Two things are needed for freedom of speech to remain viable to all Americans.

First, the Citizens United decision must be overturned.  Corporations are not people, and should not be treated as such.  People exercise their freedom of speech for a variety of reasons-political, social, economic, and sometimes even altruistic.  Most corporations speak for one reason only:  to maintain and enhance their profits.  To imagine they can add anything to the national discourse that does not promote their self-serving interests is simply a delusion.

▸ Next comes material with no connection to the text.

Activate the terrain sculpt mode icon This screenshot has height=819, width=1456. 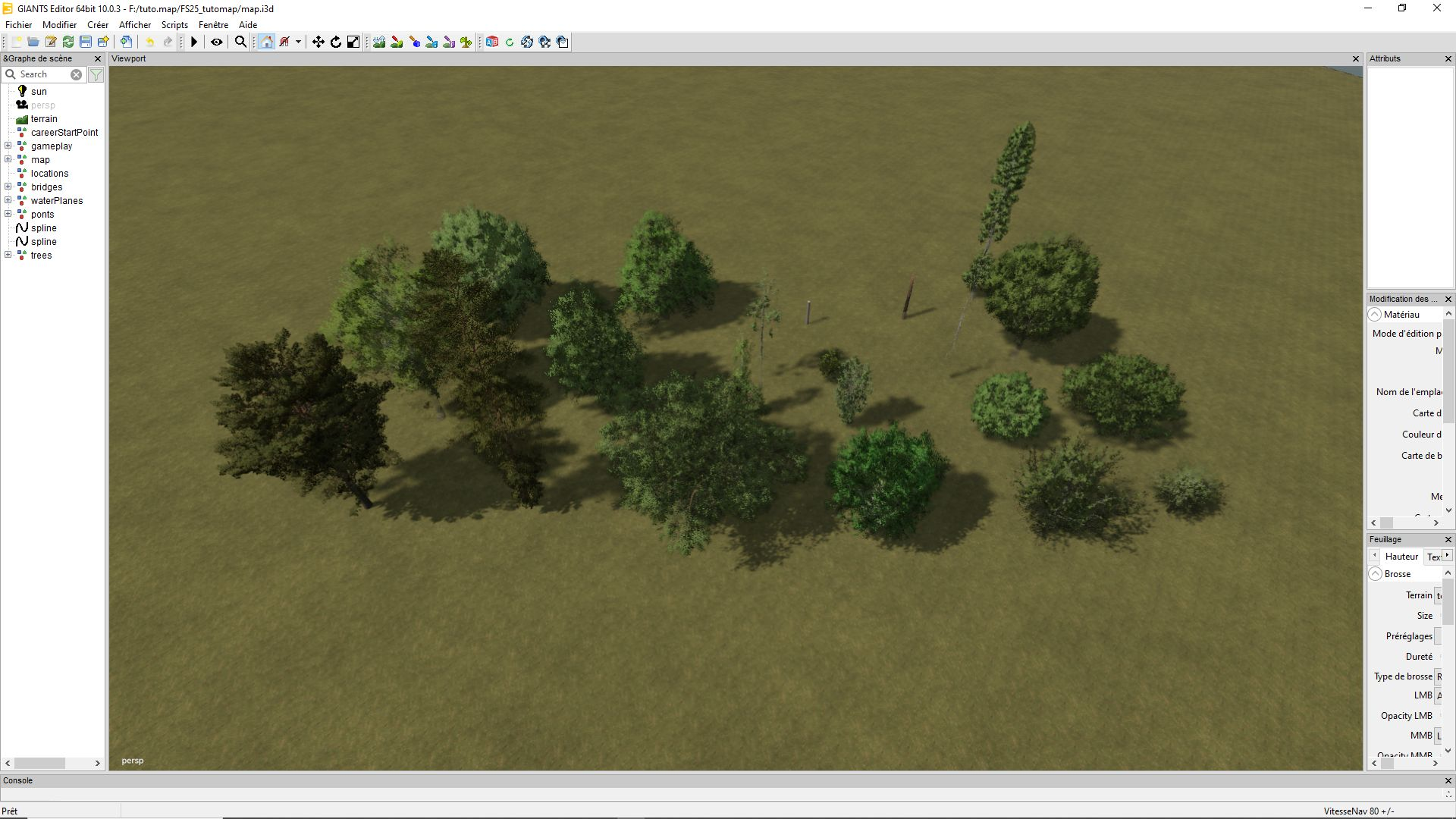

Second, the right to "freedom of speech" must be protected in the private sector and restored in the government sector to ensure that nobody can be economically retaliated against for exercising it.  The only exceptions should be if an employer or vendor could prove in a court of law that revenue was lost or a dangerous work environment was created due to an employee's speech.

Freedom of speech can only thrive in a marketplace of ideas.  Protesting the suspension of Robertson under the guise of protecting "freedom of speech," while advocating, applauding, or refusing to condemn the firing of Churchill, Baldwin, and Bashir is nothing but unadulterated hypocrisy promoted by bottom-feeders who are seeking to silence any and all viewpoints that do not comport with their own.

They are the true enemies of freedom of speech, and it's time for Americans to recognize and condemn them as such.